Thursday, April 2, 2015

New Zealand's neutral cash rate - think "spread" not absolute level

In this post our Head of Investment Strategy Keith Poore argues that in a small open economy such as New Zealand it's useful to think about the neutral cash rate as a spread to the global neutral cash rate rather than the absolute level. 

Determining the neutral cash rate is a challenge. This is because it is not directly observable and it is difficult to estimate precisely what the current level should be.

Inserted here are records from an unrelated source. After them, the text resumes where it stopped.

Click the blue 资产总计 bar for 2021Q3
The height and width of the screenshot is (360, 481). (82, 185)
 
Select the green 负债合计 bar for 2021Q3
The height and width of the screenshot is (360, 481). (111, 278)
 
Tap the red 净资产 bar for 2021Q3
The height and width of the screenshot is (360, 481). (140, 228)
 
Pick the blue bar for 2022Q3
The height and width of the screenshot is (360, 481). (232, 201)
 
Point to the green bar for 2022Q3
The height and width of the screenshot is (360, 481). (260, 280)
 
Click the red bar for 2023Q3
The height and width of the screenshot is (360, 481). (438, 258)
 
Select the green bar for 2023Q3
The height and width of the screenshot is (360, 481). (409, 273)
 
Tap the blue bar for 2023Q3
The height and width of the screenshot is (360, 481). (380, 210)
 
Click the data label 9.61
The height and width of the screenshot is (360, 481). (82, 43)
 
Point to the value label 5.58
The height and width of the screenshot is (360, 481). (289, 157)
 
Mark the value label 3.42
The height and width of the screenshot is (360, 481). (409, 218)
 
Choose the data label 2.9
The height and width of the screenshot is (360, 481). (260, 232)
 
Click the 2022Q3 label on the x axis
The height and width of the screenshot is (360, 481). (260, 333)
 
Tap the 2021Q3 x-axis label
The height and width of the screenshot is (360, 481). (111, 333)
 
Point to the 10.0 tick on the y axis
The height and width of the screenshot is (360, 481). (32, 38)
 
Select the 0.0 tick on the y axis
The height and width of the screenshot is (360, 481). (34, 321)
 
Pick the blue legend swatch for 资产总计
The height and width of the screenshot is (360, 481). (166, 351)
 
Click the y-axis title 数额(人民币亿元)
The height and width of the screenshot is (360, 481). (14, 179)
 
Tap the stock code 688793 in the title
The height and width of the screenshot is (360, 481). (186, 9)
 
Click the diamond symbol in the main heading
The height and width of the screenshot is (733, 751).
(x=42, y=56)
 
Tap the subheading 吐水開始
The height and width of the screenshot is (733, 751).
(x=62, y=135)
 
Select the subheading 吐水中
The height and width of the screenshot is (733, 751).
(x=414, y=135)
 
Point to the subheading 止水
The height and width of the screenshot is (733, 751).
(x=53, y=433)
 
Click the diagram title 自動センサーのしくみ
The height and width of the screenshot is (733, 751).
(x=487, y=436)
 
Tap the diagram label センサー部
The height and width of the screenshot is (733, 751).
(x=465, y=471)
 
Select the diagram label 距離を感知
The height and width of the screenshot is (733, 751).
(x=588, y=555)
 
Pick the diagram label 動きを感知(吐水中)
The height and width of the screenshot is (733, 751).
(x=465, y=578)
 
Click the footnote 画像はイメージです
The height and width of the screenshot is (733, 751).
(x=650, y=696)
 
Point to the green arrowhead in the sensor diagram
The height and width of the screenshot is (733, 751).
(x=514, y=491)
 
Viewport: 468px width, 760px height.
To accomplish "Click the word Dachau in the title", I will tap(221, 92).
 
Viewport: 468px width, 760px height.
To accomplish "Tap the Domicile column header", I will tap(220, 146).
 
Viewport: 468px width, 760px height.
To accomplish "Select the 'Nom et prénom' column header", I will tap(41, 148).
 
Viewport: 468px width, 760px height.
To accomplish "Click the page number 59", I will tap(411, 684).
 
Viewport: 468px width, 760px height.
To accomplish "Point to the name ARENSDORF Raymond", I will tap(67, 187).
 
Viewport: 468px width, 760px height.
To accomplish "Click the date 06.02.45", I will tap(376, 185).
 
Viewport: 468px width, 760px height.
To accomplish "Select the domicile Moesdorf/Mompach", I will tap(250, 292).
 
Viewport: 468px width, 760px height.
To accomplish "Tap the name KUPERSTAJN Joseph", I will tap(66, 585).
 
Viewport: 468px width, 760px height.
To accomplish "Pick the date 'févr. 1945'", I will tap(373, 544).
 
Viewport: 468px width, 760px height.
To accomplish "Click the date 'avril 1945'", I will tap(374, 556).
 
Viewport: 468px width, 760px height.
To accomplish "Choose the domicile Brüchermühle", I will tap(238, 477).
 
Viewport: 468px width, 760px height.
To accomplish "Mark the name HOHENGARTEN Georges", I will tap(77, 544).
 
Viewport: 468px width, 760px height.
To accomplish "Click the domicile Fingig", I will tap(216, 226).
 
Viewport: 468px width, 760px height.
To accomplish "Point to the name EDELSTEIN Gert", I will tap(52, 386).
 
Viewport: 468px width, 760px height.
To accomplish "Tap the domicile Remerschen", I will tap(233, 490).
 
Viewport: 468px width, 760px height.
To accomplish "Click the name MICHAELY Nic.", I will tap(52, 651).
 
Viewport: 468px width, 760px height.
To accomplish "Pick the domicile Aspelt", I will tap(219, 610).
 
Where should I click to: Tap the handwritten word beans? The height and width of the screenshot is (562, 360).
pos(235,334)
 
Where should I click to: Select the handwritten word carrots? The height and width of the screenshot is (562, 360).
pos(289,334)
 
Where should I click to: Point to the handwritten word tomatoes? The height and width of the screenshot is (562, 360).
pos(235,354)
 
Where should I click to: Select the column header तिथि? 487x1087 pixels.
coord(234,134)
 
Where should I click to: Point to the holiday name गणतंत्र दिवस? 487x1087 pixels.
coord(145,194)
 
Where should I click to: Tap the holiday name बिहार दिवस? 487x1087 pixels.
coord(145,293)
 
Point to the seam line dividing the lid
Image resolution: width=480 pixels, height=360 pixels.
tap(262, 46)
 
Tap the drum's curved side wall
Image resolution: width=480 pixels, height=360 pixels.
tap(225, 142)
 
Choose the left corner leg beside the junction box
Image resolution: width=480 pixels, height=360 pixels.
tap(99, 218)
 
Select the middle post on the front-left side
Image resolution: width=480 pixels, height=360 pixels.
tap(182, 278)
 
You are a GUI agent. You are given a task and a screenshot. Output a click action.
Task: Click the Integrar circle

This note takes a look at why for a small open economy such as New Zealand the neutral rate may be better interpreted as a spread to the global cash rate, rather than some absolute level or number.  We also discuss how current economic and policy settings can be reconciled when viewed through this spread lens.

What is the neutral cash rate?
To set the scene, it is worth reflecting on exactly what the neutral cash rate is.  The neutral cash rate is rate that neither adds nor detracts from inflation when the economy is growing at potential (i.e. there is a zero output gap) and inflation is at target.

Global influence
A small open economy (SOE) like New Zealand should be heavily influenced by offshore developments.  This is primarily through the trade channel, but is also through financial sector linkages, shared technological advances as well as business and consumer confidence spillover effects.
Annual GDP

Source: IMF, AMP Capital

Given the trade and other linkages, it is fair to assume that global and SOE inflation will generally move together and share periods of higher and lower inflation.
Annual inflation

Source: IMF, AMP Capital

If major global central banks are responding to the main drivers of inflation, it is also fair to assume a SOE central bank will want to respond to those same drivers given inflation’s international co-movement.

Global monetary policy rates

Source: Bloomberg, AMP Capital

Think ‘spread’, not level
Given the strong evidence of international synchronicity, a neutral policy rate for a SOE may be better interpreted as a spread to the global neutral cash rate, not an absolute rate in and of itself.
For example, if global policy rates are at historic lows for an extended period because of global spare capacity it may not be useful to think of a SOE cash rate as stimulatory or not relative to some absolute neutral level that presupposes the global cash rate is at its long run neutral rate.
This is because, in a world of free capital movements, money will soon find a home in a SOE that offers a higher interest rate spread than usual, which will drive up the currency and subsequently lower inflation.
Therefore, even if the SOE cash rate is below some absolute neutral level, a higher than average spread could prove to be far from stimulatory (or at least not as stimulatory as expected).  This is the situation New Zealand finds itself today. 

The current situation
Since the introduction of New Zealand’s Official Cash Rate (OCR) in 1999, the average spread to the five main developed market policy rates has been 2.4%[1]. The current spread is 2.9%. 

New Zealand policy rate spread

Source: Bloomberg, AMP Capital

Viewed through an absolute neutral lens, the current domestic situation of a positive and rising output gap and rates on hold a full 1% below the Reserve Bank of New Zealand’s estimate of the neutral rate looks a little puzzling.
Viewed through a spread lens, however, a positive and rising output gap and cash rates on hold is reconciled, given the higher spread than average. Of course, if and when the US Fed lifts interest rates, a higher domestic rate may be needed to maintain the higher spread if New Zealand’s output gap is still positive and inflation is rising as the Reserve Bank expects.. 

A persistent spread
One reason New Zealand has a persistent cash spread is we need relatively higher rates to attract short term foreign capital to fund persistent current account deficits. Another interpretation is the current account deficit simply reflects New Zealand’s low level of saving relative to investment, and a higher interest rate is needed to contain inflation in the face of high domestic spending.
Either way, there should be some risk premium for investing in a small, concentrated, less liquid market versus a globally diversified, more liquid one.


Back to the future
New Zealand’s monetary conditions index (MCI) regime that was in place in the late 1990s placed a greater emphasis on international linkages. In this regime the ‘neutral’ cash rate depended on the level of the currency, which of course is heavily influenced by the global interest rate spread. The MCI failed because it introduced unwanted volatility into markets. Also, a strict rule based system can miss many economic and market nuances.
No-one is advocating a return to the MCI regime, but defining the neutral rate as a spread not a level could be a step back in the right direction.   

Conclusion
In this note we have put the case that the neutral policy rate in New Zealand is best viewed as a spread to the global neutral cash rate rather than an absolute rate.  We believe the current domestic situation of a positive and rising output gap and cash rates on hold is better able to be reconciled when viewed in relation to this global spread.



[1] Using a simple average or approximate five TWI weights of 30% US, 20% Australia, 25% Euro, 15%, Japan and 10% UK.